Input records:
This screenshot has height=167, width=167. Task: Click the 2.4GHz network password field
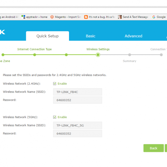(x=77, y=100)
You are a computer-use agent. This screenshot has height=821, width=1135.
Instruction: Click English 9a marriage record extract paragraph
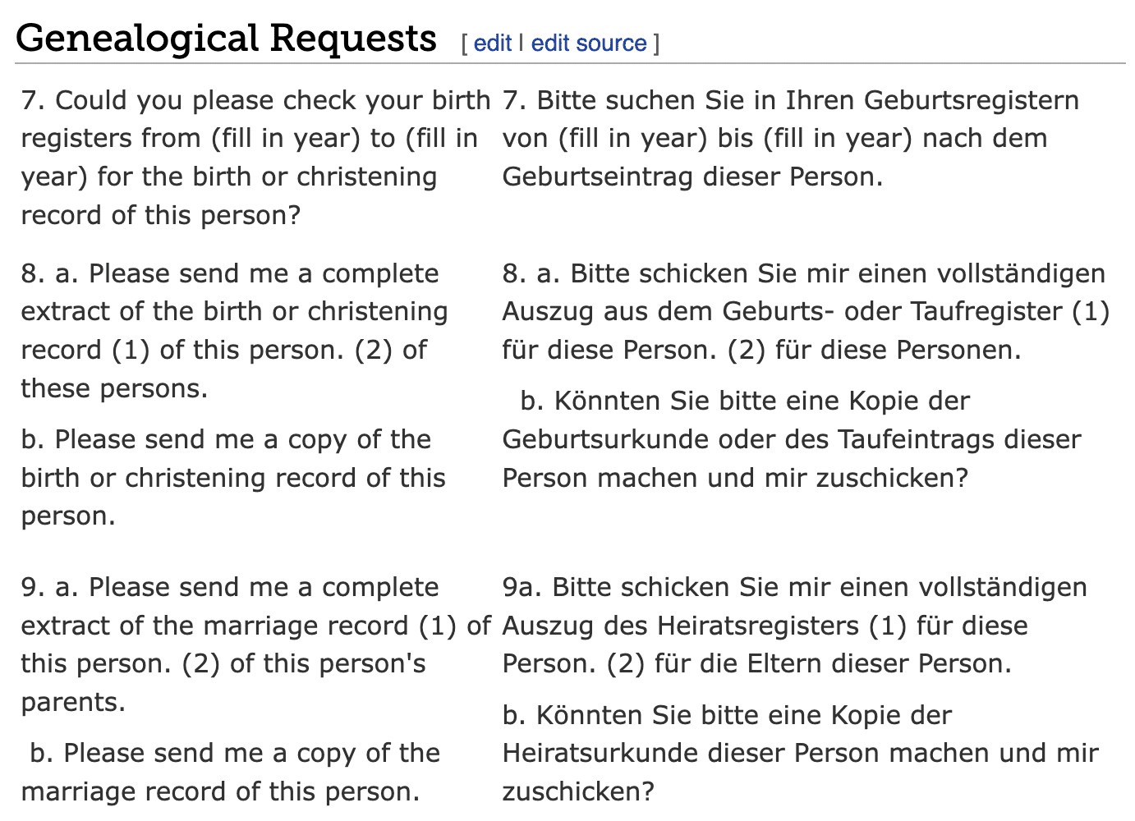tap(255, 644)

What needs to be done:
Arrange every line of the listing above as a numbered list, skipping blank lines. Leave the pictures out of your answer.

Written response:
1. This screenshot has height=167, width=167. Task: Click the 2.4GHz network password field
2. (x=77, y=100)
3. You are a computer-use agent. This screenshot has height=821, width=1135.
4. Instruction: Click English 9a marriage record extract paragraph
5. tap(255, 644)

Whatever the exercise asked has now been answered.